MILFORD, Michigan — After its origins in China first roused worldwide concerns, COVID-19 truly took global precedent after a soccer match in Europe in February 2020. This soccer match between Italian club Atalanta and Spanish club Valencia spread COVID-19 in Europe and impacted those nations’ economies. This was deemed the epicenter of the initial COVID-19 surge in Europe and one of the first surges in the world. The impact of COVID-19 on poverty in Spain soon took shape at a faster pace than in most other nations.
Poverty in Spain
After remaining at around 22% for five years, the percentage of Spain’s total population at risk of falling into poverty actually decreased in 2019 to 20.7%. In addition, the United Nations reportedly described 26.1% of Spain’s population as “at risk of poverty or social exclusion” in 2018, which is one of the highest rates in Europe.
Also, a related concern is Spain’s insufficient spending on social benefits and education. The minimum pensioner received just a “little more than a third of the minimum wage.” This was only equal to $439.31 each month. Moreover, education funding has significantly decreased despite Spain “having the highest dropout rate in the EU” at 17.9%.
COVID-19 Concerns Extend Beyond Infections
Spain is believed to exhibit one of the largest gaps between high- and low-income households in the developed world. Its basic income program of approximately $1,188 per month was inefficient in its distribution to the 2.3 million prospective recipients and altogether insufficient to alleviate poverty.
Workers from industries most adversely affected by COVID-19 expected government support.
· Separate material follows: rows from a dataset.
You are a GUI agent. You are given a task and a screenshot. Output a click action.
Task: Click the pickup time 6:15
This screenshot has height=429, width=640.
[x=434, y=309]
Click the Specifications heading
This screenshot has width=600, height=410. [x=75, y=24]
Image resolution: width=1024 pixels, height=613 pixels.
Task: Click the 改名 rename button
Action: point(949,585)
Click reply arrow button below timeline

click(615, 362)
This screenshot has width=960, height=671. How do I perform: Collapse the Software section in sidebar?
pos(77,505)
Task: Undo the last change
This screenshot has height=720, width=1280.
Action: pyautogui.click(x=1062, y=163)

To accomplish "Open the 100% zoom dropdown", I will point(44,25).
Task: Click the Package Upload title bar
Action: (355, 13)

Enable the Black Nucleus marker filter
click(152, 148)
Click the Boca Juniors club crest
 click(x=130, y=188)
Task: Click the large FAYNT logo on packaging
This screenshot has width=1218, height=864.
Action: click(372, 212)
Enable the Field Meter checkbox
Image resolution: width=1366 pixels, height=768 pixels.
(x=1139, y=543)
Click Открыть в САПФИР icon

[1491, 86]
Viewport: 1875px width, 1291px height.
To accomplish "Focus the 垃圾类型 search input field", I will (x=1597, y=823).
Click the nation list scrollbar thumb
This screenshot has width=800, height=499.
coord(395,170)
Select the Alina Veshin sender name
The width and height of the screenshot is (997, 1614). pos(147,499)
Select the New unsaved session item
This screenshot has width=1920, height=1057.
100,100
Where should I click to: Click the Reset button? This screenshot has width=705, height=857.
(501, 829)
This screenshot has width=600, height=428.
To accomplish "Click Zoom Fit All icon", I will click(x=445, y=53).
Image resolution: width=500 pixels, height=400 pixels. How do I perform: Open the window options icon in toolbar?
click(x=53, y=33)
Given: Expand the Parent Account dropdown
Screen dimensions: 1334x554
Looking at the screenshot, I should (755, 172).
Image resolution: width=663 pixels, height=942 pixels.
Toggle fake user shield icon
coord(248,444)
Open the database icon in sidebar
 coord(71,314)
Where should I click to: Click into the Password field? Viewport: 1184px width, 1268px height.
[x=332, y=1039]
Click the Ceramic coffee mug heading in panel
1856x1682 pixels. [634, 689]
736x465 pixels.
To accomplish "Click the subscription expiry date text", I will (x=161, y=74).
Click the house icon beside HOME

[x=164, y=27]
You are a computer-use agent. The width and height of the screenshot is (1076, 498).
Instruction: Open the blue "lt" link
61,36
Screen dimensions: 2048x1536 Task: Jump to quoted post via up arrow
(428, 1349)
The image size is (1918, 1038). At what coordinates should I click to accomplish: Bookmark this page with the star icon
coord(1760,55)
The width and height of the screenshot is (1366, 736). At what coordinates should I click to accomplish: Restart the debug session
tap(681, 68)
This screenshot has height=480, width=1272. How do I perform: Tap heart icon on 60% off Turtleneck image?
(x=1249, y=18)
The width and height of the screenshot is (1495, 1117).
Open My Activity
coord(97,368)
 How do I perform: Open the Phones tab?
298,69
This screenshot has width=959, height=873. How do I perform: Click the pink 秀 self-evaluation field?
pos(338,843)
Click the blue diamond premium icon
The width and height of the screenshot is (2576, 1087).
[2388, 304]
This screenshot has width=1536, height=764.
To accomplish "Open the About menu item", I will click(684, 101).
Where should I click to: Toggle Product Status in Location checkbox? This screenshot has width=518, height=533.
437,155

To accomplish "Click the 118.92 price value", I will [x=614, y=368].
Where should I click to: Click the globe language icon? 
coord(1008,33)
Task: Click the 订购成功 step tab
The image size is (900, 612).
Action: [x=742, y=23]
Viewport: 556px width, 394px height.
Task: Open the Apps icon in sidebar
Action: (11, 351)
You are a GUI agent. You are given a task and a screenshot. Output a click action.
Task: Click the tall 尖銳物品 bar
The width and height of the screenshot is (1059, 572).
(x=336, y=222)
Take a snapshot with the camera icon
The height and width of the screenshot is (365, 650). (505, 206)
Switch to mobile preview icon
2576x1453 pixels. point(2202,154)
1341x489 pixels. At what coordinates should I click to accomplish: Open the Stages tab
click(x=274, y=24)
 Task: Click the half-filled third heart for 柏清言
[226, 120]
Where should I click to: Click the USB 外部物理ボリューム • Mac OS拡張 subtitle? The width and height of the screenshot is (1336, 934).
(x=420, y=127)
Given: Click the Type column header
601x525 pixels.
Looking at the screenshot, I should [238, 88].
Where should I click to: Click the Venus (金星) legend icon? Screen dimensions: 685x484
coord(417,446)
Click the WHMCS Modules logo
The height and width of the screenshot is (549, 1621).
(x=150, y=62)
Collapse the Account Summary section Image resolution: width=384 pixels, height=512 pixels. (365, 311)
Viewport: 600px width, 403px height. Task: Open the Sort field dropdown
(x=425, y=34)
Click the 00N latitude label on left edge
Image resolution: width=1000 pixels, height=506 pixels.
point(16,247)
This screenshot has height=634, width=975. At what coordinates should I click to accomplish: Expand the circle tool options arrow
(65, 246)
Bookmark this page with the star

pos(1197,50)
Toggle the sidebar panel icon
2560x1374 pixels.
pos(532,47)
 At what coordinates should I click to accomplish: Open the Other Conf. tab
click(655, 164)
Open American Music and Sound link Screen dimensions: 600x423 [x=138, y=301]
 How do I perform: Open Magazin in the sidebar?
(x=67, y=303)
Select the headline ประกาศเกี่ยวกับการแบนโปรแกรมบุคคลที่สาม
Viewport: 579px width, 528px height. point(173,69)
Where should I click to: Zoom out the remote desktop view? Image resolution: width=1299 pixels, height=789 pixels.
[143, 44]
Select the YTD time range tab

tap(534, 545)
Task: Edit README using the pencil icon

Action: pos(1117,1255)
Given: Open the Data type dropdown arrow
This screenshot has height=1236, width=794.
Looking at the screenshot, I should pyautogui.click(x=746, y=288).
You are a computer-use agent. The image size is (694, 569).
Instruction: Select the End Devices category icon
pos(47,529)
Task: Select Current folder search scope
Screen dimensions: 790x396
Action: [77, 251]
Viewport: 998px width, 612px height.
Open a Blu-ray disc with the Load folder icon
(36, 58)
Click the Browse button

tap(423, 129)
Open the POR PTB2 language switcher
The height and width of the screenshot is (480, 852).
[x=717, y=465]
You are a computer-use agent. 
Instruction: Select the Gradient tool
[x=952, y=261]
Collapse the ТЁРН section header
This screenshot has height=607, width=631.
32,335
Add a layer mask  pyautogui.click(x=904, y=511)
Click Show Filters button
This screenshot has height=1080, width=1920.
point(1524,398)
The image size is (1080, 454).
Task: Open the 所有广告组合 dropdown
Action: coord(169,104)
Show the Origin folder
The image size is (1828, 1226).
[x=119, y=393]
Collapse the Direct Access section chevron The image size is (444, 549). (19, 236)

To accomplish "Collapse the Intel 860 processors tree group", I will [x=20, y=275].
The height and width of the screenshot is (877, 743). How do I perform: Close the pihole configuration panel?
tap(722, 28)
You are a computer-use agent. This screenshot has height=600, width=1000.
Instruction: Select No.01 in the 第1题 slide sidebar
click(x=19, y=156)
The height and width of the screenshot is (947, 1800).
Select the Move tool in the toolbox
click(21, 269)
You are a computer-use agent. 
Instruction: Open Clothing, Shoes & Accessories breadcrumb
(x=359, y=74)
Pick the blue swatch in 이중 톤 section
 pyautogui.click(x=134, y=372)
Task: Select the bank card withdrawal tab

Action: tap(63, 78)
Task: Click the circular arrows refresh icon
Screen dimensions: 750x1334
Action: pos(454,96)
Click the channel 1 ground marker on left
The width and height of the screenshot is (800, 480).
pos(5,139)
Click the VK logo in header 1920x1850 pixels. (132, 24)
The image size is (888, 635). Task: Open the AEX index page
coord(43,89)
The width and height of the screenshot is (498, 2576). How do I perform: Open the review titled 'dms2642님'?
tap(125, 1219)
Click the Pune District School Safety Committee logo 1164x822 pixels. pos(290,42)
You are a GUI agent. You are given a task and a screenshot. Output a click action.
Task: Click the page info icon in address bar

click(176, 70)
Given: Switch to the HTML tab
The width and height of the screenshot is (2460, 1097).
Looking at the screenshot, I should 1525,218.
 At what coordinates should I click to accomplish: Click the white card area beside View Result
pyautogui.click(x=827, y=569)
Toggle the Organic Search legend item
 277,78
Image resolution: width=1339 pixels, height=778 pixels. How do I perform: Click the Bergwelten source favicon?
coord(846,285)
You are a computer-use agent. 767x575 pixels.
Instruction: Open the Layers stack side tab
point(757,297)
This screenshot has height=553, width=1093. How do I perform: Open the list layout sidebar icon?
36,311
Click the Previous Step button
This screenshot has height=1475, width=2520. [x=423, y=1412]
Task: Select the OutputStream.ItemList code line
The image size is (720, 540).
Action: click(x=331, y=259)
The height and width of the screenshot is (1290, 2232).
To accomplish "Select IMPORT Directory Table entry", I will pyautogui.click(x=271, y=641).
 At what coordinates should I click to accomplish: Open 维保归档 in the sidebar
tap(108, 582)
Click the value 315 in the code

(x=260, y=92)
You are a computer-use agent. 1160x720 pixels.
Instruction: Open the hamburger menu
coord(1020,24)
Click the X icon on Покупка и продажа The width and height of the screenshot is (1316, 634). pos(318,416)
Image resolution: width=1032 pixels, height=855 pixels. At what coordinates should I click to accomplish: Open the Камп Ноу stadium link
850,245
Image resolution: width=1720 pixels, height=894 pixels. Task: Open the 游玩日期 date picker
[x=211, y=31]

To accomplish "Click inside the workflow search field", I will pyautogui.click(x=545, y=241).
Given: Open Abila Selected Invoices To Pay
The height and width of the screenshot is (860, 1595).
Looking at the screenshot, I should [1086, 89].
The true impact of COVID-19 on poverty in Spain can be ascertained when examining the 11% decline in GDP in 2020. This was among the worst decrease in GDP of all the European nations. For comparison, Italy had an 8.9% decrease in GDP.
One reason for this is because Spain is especially dependent on tourism to stimulate its economy. The pandemic most severely affected countries that rely on tourism. Tourism accounts for 14.3% of Spain’s total GDP, which is equivalent to $200 billion. This recession represents the most drastic decrease in GDP since the country’s civil war from 1936-39.
The pandemic hit Spain’s economy especially hard early on. Nearly 1.1 million people lost their jobs in 2020’s second quarter alone. Moreover, the country held the world’s second-highest death toll one month into the pandemic. Therefore, COVID-19 forced Spain to impose heavy restrictions.
Vaccines and Reopening
The impact of COVID-19 on poverty in Spain was significant. The pandemic resulted in the worst poverty rates since the country’s civil war and certainly exceeded the recession in 2007. However, along with some of its European neighbors, Spain reopened its borders to foreign tourists starting in June. With more than 68% of its population fully vaccinated as of Aug 2021, Spain was hoping to welcome travelers from other nations that have reached high vaccination thresholds. The E.U.’s fourth-largest economy hoped to capitalize on the observed trend of highly vaccinated areas presenting low infection rates in its effort to reach economic recovery in 2021. However, with the new Delta variant, it is possible that Spain will reduce foreign travel again.